### Excerpts from a dataset
§

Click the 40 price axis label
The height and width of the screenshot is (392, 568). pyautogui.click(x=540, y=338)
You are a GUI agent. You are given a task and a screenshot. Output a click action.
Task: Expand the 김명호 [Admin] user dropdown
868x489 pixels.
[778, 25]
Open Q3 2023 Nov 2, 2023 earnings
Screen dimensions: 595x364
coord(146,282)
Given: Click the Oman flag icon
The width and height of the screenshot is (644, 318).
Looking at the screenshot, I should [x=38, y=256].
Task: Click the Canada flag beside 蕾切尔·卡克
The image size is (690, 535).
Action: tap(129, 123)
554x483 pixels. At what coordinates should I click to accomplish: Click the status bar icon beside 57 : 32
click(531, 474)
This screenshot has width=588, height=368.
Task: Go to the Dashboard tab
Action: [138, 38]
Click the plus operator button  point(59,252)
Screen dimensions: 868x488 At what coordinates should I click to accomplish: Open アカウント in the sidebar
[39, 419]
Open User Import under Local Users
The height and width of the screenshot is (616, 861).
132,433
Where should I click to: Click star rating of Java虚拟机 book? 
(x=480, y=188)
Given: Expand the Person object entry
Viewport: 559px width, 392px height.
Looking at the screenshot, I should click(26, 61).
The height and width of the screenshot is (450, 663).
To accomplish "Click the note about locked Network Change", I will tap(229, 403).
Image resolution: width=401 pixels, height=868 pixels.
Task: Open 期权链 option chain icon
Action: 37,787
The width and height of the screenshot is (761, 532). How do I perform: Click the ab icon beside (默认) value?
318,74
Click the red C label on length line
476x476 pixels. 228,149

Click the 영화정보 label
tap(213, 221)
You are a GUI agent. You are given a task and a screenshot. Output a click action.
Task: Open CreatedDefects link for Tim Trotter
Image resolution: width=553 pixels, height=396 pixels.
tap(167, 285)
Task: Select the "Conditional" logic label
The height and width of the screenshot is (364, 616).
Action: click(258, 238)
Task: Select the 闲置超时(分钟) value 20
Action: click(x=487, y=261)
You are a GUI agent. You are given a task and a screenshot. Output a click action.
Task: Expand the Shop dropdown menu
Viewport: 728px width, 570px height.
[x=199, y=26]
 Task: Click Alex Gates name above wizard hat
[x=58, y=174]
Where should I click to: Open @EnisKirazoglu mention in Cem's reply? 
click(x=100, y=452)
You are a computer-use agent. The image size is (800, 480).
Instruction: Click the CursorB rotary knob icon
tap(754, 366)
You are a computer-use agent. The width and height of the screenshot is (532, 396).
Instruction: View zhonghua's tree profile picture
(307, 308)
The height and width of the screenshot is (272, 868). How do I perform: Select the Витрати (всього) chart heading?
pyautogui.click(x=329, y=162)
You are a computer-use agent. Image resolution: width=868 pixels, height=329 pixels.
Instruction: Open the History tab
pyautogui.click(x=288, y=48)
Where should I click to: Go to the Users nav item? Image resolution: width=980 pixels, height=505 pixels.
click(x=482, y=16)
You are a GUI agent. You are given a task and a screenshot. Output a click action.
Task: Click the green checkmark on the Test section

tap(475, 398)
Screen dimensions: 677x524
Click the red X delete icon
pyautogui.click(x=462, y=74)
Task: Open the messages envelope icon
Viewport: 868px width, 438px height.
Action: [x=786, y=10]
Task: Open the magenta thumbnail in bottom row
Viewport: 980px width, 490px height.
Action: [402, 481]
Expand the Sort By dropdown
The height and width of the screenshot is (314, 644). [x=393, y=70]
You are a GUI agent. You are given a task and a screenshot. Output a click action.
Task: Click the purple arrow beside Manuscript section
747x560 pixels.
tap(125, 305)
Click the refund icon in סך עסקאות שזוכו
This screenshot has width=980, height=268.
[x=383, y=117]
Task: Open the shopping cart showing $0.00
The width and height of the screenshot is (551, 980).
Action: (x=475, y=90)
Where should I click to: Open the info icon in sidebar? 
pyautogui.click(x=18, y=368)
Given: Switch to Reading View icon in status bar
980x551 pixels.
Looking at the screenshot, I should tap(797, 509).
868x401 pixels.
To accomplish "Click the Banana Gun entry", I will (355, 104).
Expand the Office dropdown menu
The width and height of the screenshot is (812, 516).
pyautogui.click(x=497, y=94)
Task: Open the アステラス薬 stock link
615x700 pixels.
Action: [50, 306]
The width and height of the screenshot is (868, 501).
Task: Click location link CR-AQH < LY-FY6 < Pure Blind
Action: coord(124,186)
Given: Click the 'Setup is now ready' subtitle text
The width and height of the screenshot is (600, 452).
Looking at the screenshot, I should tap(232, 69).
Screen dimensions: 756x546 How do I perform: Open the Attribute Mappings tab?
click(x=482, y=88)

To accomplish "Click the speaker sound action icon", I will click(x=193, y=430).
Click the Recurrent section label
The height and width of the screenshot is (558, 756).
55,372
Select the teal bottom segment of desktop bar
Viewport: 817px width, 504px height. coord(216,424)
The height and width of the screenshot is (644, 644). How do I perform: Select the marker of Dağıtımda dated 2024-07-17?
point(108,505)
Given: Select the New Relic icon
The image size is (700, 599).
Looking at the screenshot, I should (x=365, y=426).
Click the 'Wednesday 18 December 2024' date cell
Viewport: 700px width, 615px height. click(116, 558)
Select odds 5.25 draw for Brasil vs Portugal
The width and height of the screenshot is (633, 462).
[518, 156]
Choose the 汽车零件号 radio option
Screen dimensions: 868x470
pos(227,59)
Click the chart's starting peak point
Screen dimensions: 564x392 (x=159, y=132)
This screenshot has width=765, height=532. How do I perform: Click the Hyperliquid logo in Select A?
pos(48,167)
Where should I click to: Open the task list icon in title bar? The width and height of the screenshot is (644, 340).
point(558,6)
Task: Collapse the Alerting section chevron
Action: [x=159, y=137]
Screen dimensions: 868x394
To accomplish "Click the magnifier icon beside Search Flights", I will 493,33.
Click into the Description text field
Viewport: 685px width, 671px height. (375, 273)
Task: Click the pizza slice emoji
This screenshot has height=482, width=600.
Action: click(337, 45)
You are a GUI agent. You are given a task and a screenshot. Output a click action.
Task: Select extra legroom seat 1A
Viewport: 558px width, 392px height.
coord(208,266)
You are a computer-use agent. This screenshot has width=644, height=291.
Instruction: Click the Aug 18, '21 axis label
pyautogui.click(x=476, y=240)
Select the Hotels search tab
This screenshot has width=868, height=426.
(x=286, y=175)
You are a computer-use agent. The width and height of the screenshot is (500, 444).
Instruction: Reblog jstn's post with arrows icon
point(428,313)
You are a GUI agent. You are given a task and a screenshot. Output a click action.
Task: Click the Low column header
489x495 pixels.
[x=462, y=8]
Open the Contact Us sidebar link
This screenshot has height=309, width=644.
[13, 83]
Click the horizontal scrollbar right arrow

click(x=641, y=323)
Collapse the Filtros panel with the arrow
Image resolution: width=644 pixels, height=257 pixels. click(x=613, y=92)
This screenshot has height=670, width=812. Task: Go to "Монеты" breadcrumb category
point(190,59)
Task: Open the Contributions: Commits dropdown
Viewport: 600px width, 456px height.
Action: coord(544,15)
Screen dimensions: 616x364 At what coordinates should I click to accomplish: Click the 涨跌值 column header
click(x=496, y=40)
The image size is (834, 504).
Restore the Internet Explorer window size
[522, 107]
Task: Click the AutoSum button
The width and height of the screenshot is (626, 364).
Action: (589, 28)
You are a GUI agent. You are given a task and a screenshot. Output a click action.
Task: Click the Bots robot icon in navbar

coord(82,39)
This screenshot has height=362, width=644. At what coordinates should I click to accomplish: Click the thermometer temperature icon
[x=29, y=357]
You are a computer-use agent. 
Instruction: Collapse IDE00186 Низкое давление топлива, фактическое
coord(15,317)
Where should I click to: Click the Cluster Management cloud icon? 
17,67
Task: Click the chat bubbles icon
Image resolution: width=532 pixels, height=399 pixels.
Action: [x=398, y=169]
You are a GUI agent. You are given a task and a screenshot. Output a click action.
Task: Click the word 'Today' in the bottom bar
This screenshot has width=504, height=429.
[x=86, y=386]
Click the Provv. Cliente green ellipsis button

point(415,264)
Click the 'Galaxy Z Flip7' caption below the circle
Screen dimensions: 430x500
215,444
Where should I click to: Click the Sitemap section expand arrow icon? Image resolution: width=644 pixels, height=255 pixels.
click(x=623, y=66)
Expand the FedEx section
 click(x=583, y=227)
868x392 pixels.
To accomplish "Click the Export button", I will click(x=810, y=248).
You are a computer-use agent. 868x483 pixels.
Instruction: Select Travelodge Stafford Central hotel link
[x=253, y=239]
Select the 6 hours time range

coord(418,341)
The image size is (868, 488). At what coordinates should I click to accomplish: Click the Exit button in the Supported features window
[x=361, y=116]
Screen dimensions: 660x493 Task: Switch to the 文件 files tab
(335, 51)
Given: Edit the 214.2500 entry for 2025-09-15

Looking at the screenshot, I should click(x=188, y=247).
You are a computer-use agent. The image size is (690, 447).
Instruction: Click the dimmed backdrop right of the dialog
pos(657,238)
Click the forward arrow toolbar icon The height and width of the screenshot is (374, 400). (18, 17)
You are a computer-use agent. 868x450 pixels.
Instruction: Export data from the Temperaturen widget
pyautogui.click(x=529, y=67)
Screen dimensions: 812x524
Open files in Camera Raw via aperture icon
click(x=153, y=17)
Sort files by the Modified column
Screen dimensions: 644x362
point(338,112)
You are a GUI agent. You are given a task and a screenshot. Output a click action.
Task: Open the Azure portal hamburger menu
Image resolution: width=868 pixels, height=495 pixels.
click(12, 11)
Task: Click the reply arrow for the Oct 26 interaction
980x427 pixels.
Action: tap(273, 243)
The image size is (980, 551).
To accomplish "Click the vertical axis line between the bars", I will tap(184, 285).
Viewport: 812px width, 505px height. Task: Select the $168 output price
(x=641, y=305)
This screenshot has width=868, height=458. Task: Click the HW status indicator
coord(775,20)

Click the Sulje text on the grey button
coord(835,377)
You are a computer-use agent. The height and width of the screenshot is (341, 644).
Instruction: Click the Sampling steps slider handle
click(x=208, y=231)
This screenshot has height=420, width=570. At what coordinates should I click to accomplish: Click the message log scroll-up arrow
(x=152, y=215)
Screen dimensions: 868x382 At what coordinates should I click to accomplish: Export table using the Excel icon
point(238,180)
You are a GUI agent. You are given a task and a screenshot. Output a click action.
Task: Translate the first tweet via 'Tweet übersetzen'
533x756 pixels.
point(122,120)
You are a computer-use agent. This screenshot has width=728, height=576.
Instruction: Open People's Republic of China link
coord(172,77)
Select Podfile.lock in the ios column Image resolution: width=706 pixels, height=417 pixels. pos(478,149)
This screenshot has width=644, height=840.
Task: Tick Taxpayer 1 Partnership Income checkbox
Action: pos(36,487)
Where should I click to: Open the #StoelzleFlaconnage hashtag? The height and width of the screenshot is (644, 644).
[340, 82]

§

### Directions for this task
The lines to extract from the data above begin with the line containing "This screenshot has height=670, width=812." and end with the line containing "The image size is (834, 504).". Extract them exactly, including both.

### Exercise output
This screenshot has height=670, width=812. Task: Go to "Монеты" breadcrumb category
point(190,59)
Task: Open the Contributions: Commits dropdown
Viewport: 600px width, 456px height.
Action: coord(544,15)
Screen dimensions: 616x364 At what coordinates should I click to accomplish: Click the 涨跌值 column header
click(x=496, y=40)
The image size is (834, 504).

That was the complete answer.